The view from behind Compton's Double Falls, one of the prettiest waterfalls in Arkansas. After some heavy rains the day before, the falls were actually running as a triple falls.

October 23: Hot Springs National Park, Hot Springs, Arkansas.
An old electric mill (built 1921), taken with the infrared black and white camera. This little mill once generated power for the Fordyce family home, the same ones who built the Fordyce Bathhouse on Bathhouse Row. The mill isn't used anymore, but still makes for a nice place to go for a few pictures.

St Louis
August 2: Gateway Arch National Park, St. Louis, Missouri.
Our one trip outside of the state was a quick visit to St. Louis, taken right before Jonah started kindergarten. He was able to visit the St. Louis Zoo, the City Museum and a Cardinals game at Busch Stadium. He says his favorite thing on the trip was the visit to the Gateway Arch, which was definitely different than any previous visit to St. Louis. Everyone had to wear masks inside, of course. But also there was a partition at the top of the Arch, and our time at the top was limited to only 15 minutes. The views from the Arch are always great, and here is my shot looking towards the Old Courthouse taken with the infrared camera.

Steeple Chase
December 3: Downtown Little Rock, Arkansas.
I love taking pictures on foggy nights. The fog drifting across the sky just interacts differently with lights and buildings, which sometimes makes for some interesting pictures. This was taken on a foggy night in downtown Little Rock, as the steeple for the First United Methodist Church stood against the distant Simmons Tower.

August 27: Near Pine Bluff, Arkansas.
This is another abanonded structure that I wish I knew more about its history. When was it built, and why is it its current condition? There wasn't anyone around to ask, so I got a few picutres with the infrared camera. I wonder now if this barn is still standing.

The Delta
January 10: Near Scott, Arkansas.
A row of metal silos, reflected in a puddle on a cold winter day. This picture will also probably be included in an upcoming exhibition focusing on the Arkansas Delta, at the Laman Library in North Little Rock. More on that soon!

October 29: Boxley Valley, Buffalo National River, Arkansas.
Boxley Valley is the crown jewel of the Ozarks, and one of the prettiest places in the state. The valley shines in the fall, including this little dirt road that heads towards an old church and cemetery.

Under The Bridge
February 28: Clinton Park Bridge, Little Rock, Arkansas.
Thick fog along the river reflected back the bright lights on the bridge, turning the night into different hues of purple and pink. The waters of the river were still, which helped make some nice reflections.

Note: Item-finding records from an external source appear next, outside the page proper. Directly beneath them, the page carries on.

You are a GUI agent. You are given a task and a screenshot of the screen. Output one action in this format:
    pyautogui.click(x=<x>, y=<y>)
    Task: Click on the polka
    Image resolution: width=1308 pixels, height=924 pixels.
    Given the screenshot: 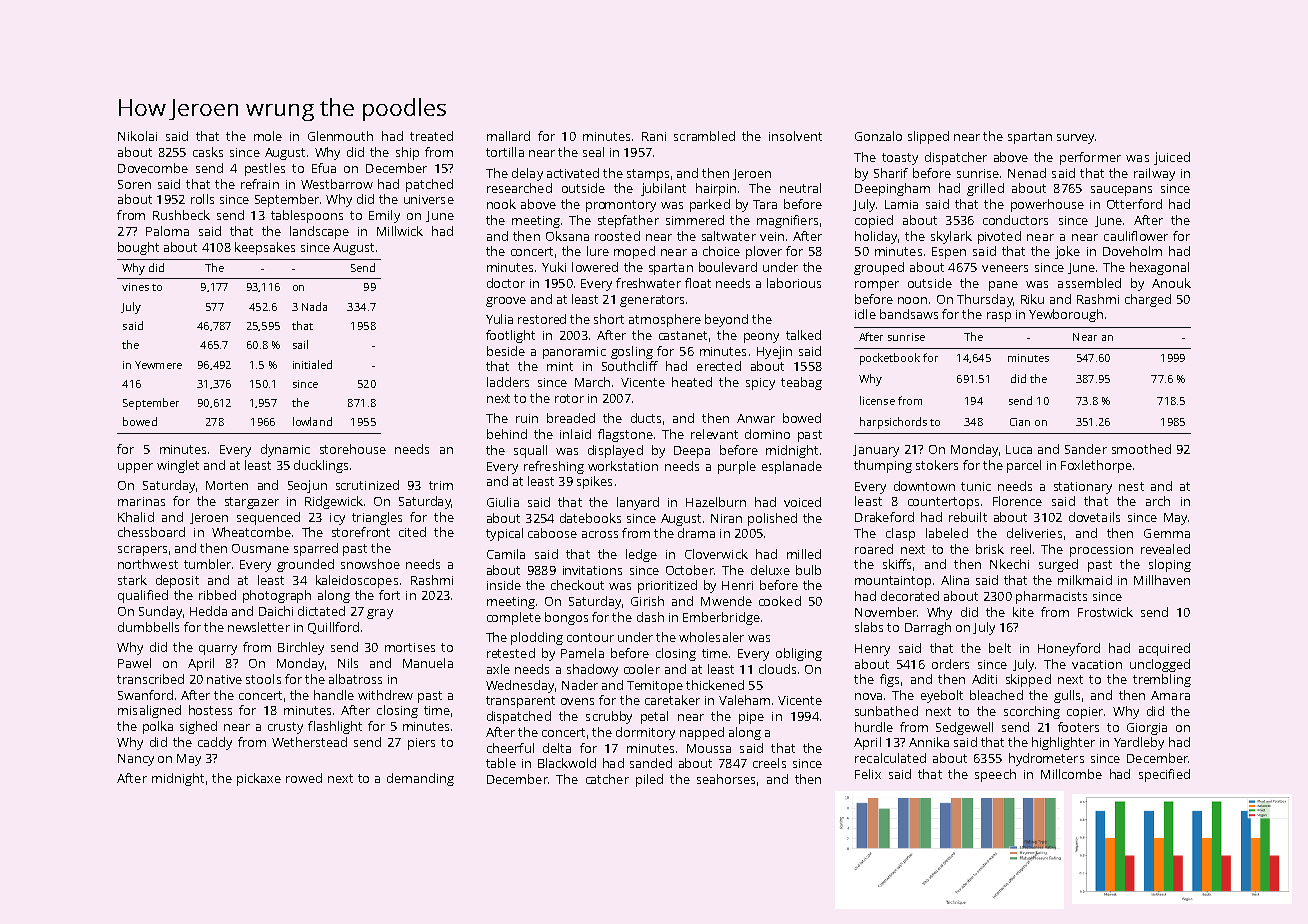 What is the action you would take?
    pyautogui.click(x=158, y=727)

October 28: Haw Creek, Ozark National Forest, Arkansas.
Haw Creek is one of those typical Ozark streams: it runs through thick forests and is usually home to several large boulders and rocks. It also looks pretty spectacular in the fall.

Blair Avenue
August 3: St. Louis, Missouri.
Vines growing along the front of an abandoned home, near downtown St. Louis. This is another place I'd love to know more about its history, or to have been able to see it when it was in its prime.

Double Exposure
April 24: Compton's Double Falls, Upper Buffalo Wilderness, Ozark National Forest.
Compton's Double is one of the most iconic and scenic waterfalls in the state. It was one that I had never been to before, so I was glad to check it off the list. I made the hike with my good friend Zack, and I hope to be able to head back up for more hikes and waterfalls soon. Here's hope that the new year brings lots of time to explore and take pictures, and that maybe we might actually put this whole pandemic thing behind us once and for all!

And finally I would like to thank anyone who reads this little blog and puts up with my pictures, misspelled words and attempts at bad jokes. This blog acutally turned 16 years old in 2021(!), and published its 1,000th post. I hope anyone who reads this has a grand and healthy 2022. We will get through this pandemic together, and hopefully have some good photos and stories to share. Cheers!